Task statement: Could you reproduce the material below line for line, exactly as given, leaving out the pictures?
START Exercise materials
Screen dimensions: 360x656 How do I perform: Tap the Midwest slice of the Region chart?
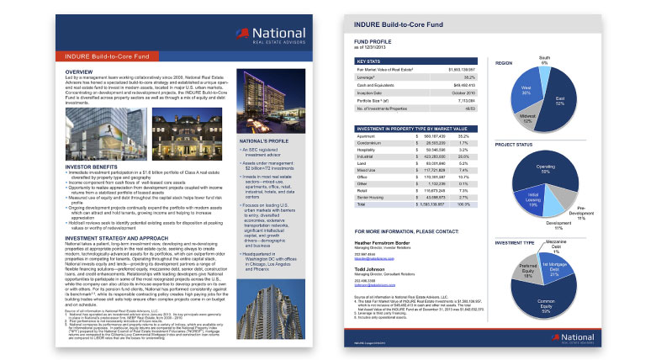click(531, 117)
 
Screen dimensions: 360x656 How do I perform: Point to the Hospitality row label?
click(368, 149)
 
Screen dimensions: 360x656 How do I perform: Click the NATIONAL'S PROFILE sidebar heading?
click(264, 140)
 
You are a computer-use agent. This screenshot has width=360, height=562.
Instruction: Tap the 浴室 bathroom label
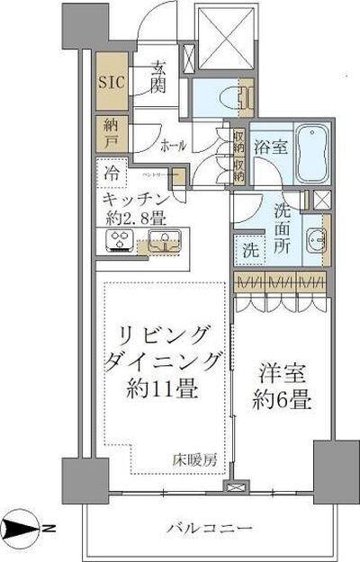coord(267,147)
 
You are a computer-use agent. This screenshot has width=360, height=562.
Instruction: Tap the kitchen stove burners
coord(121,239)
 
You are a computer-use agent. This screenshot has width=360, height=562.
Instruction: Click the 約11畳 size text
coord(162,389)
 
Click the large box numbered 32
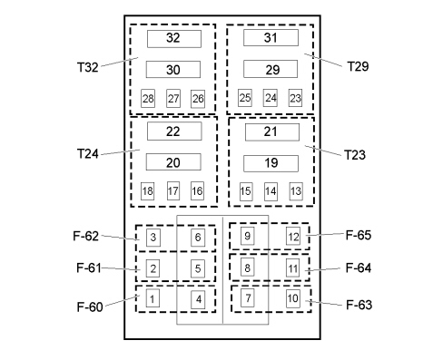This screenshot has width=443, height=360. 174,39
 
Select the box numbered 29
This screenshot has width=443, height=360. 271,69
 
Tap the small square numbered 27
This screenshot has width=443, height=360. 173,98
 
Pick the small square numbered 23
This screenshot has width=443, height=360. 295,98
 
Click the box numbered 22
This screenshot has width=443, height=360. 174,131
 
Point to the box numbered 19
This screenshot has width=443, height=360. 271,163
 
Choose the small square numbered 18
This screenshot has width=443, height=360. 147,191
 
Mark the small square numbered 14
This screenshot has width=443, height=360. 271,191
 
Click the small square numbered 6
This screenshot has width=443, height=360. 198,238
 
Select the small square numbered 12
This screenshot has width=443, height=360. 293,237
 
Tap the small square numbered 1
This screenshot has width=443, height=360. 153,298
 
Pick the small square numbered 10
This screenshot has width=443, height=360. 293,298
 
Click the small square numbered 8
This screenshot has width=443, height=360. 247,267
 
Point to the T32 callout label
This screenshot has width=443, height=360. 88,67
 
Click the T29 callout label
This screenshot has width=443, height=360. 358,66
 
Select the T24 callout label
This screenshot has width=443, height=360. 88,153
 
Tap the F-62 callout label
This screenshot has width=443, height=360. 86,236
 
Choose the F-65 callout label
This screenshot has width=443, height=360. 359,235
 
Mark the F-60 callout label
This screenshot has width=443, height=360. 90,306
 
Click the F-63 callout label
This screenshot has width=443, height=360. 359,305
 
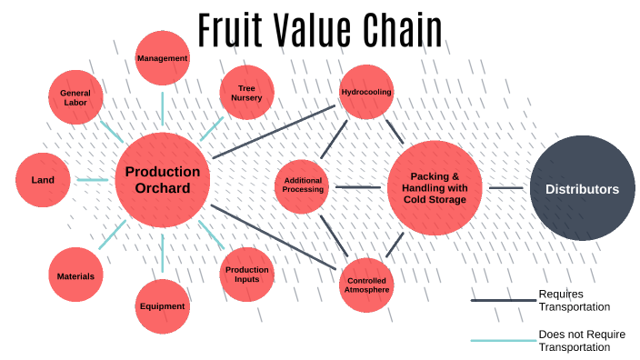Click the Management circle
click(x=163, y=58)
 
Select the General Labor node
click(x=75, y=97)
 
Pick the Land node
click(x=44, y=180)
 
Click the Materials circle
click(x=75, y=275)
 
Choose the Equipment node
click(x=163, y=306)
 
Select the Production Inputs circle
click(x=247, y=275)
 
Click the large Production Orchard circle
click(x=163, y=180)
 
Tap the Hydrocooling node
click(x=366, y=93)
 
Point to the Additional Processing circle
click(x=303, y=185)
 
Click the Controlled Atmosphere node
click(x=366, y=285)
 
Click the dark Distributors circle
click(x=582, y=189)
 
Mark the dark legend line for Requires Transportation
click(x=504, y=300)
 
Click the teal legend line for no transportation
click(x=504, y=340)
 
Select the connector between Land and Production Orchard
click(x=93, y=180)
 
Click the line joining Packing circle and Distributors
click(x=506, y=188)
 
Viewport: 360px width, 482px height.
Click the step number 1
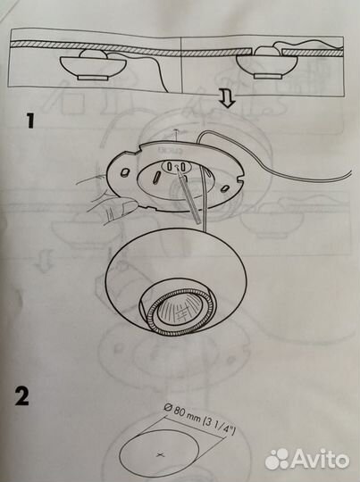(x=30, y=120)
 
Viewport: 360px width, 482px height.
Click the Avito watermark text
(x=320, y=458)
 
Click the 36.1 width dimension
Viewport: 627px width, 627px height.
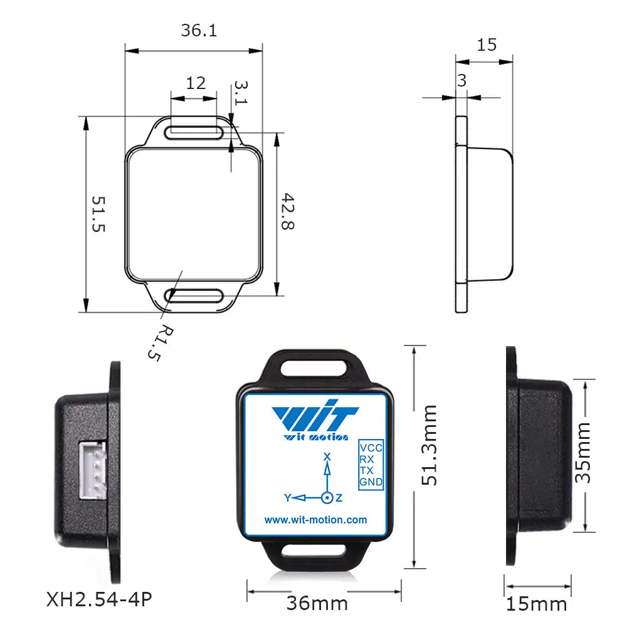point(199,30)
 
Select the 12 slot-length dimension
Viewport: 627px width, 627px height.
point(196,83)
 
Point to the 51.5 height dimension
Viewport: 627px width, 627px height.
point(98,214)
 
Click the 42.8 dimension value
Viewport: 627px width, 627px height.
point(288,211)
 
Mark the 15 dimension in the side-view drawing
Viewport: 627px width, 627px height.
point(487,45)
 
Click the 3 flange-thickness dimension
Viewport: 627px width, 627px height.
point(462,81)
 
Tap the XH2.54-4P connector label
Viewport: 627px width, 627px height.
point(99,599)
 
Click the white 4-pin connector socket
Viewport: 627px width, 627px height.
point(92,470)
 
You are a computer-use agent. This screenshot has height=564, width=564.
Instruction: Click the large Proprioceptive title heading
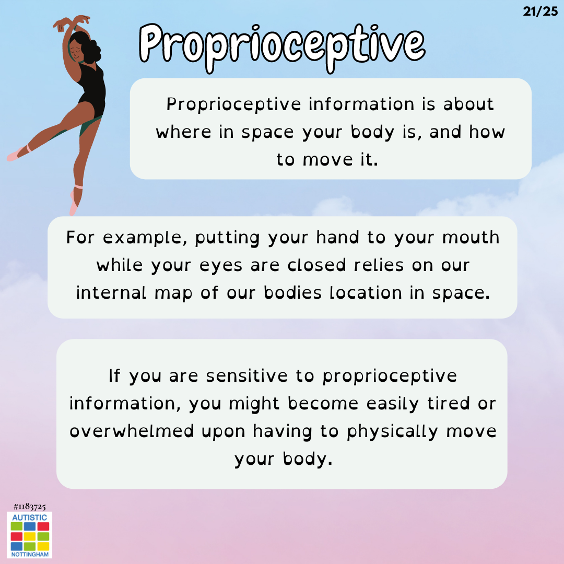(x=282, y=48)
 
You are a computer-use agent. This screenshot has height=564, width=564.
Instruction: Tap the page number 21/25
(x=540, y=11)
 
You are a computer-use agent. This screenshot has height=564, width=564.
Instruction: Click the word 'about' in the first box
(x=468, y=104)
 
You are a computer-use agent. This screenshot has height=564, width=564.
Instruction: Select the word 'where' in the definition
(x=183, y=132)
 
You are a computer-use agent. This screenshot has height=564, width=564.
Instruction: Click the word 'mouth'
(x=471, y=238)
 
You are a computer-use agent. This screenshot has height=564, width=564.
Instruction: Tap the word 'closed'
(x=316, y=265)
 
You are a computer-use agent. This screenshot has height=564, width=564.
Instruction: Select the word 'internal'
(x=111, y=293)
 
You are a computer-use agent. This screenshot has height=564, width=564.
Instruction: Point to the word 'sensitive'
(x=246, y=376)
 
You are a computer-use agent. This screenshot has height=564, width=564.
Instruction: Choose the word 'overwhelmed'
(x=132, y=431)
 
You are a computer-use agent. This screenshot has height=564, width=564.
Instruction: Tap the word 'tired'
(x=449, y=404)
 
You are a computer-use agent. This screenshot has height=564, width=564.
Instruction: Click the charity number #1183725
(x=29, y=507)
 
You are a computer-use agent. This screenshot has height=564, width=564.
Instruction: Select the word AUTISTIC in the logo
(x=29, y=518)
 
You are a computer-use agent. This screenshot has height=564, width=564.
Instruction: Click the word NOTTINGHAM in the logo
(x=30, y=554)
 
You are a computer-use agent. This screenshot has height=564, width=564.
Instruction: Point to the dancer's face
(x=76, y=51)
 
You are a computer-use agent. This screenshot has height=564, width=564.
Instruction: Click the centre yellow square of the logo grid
END Exercise materials
Task solution:
Screen dimensions: 360x656 How do I perform: Tap the Midwest slice of the Region chart?
click(531, 117)
 
Screen dimensions: 360x656 How do I perform: Point to the Hospitality row label?
click(368, 149)
 
Screen dimensions: 360x656 How do I perform: Click the NATIONAL'S PROFILE sidebar heading?
click(264, 140)
 
You are a computer-use agent. This screenshot has width=360, height=562.
Instruction: Tap the 浴室 bathroom label
coord(267,147)
 
You are a computer-use agent. This screenshot has width=360, height=562.
Instruction: Tap the kitchen stove burners
coord(121,239)
 
You are a computer-use agent. This screenshot has width=360, height=562.
Instruction: Click the 約11畳 size text
coord(162,389)
 
Click the large box numbered 32
This screenshot has width=443, height=360. 174,39
 
Select the box numbered 29
This screenshot has width=443, height=360. 271,69
 
Tap the small square numbered 27
This screenshot has width=443, height=360. 173,98
 
Pick the small square numbered 23
This screenshot has width=443, height=360. 295,98
 
Click the box numbered 22
This screenshot has width=443, height=360. 174,131
 
Point to the box numbered 19
This screenshot has width=443, height=360. 271,163
 
Choose the small square numbered 18
This screenshot has width=443, height=360. 147,191
 
Mark the small square numbered 14
This screenshot has width=443, height=360. 271,191
 
Click the small square numbered 6
This screenshot has width=443, height=360. 198,238
 
Select the small square numbered 12
This screenshot has width=443, height=360. 293,237
 
Tap the small square numbered 1
This screenshot has width=443, height=360. 153,298
 
Pick the small square numbered 10
This screenshot has width=443, height=360. 293,298
 
Click the small square numbered 8
This screenshot has width=443, height=360. 247,267
 
Point to the T32 callout label
This screenshot has width=443, height=360. 88,67
 
Click the T29 callout label
This screenshot has width=443, height=360. 358,66
 
Select the T24 callout label
This screenshot has width=443, height=360. 88,153
 
Tap the F-62 callout label
This screenshot has width=443, height=360. 86,236
 
Choose the F-65 callout label
This screenshot has width=443, height=360. 359,235
 
Mark the F-60 callout label
This screenshot has width=443, height=360. 90,306
 
Click the F-63 callout label
This screenshot has width=443, height=360. 359,305
 
Click the Management circle
click(x=163, y=58)
 
Select the General Labor node
click(x=75, y=97)
 
Pick the Land node
click(x=44, y=180)
 
Click the Materials circle
click(x=75, y=275)
 
Choose the Equipment node
click(x=163, y=306)
 
Select the Production Inputs circle
click(x=247, y=275)
 
Click the large Production Orchard circle
click(x=163, y=180)
 
Tap the Hydrocooling node
click(x=366, y=93)
 
Point to the Additional Processing circle
click(x=303, y=185)
 
Click the Controlled Atmosphere node
click(x=366, y=285)
 
Click the dark Distributors circle
click(x=582, y=189)
 
Mark the dark legend line for Requires Transportation
click(x=504, y=300)
 
Click the teal legend line for no transportation
click(x=504, y=340)
 
Select the connector between Land and Production Orchard
click(x=93, y=180)
 
Click the line joining Packing circle and Distributors
click(x=506, y=188)
 
Viewport: 360px width, 482px height.
Click the step number 1
(x=30, y=120)
 
Viewport: 360px width, 482px height.
Click the Avito watermark text
(x=320, y=458)
 
Click the 36.1 width dimension
Viewport: 627px width, 627px height.
point(199,30)
 
Select the 12 slot-length dimension
Viewport: 627px width, 627px height.
point(196,83)
 
Point to the 51.5 height dimension
Viewport: 627px width, 627px height.
point(98,214)
 
Click the 42.8 dimension value
Viewport: 627px width, 627px height.
point(288,211)
 
Mark the 15 dimension in the side-view drawing
Viewport: 627px width, 627px height.
point(487,45)
 
Click the 3 flange-thickness dimension
Viewport: 627px width, 627px height.
point(462,81)
 
Tap the XH2.54-4P connector label
Viewport: 627px width, 627px height.
point(99,599)
 
Click the white 4-pin connector socket
Viewport: 627px width, 627px height.
point(92,470)
 
You are a computer-use agent. This screenshot has height=564, width=564.
Instruction: Click the large Proprioceptive title heading
(x=282, y=48)
 
You are a computer-use agent. This screenshot has height=564, width=564.
Instruction: Tap the page number 21/25
(x=540, y=11)
 
You are a computer-use agent. This screenshot has height=564, width=564.
Instruction: Click the word 'about' in the first box
(x=468, y=104)
 
You are a computer-use agent. This screenshot has height=564, width=564.
Instruction: Select the word 'where' in the definition
(x=183, y=132)
 
You are a computer-use agent. This screenshot has height=564, width=564.
Instruction: Click the word 'mouth'
(x=471, y=238)
 
You are a computer-use agent. This screenshot has height=564, width=564.
Instruction: Tap the word 'closed'
(x=316, y=265)
 
You are a computer-use agent. This screenshot has height=564, width=564.
Instruction: Select the word 'internal'
(x=111, y=293)
 
You are a computer-use agent. This screenshot has height=564, width=564.
Instruction: Point to the word 'sensitive'
(x=246, y=376)
 
You are a computer-use agent. This screenshot has height=564, width=564.
Instruction: Choose the word 'overwhelmed'
(x=132, y=431)
 
You are a computer-use agent. This screenshot has height=564, width=564.
Instruction: Tap the word 'tired'
(x=449, y=404)
 
You are a computer-use agent. This screenshot has height=564, width=564.
Instruction: Click the charity number #1183725
(x=29, y=507)
 
You are a computer-use agent. This screenshot has height=564, width=564.
Instruction: Select the word AUTISTIC in the logo
(x=29, y=518)
 
You are a computer-use agent. This screenshot has height=564, width=564.
Instruction: Click the word NOTTINGHAM in the logo
(x=30, y=554)
 
You are a computer-use agent. This screenshot has height=564, width=564.
Instruction: Point to the dancer's face
(x=76, y=51)
 
You are a computer-use agent. This screenshot has height=564, width=564.
Instruction: Click the centre yellow square of the logo grid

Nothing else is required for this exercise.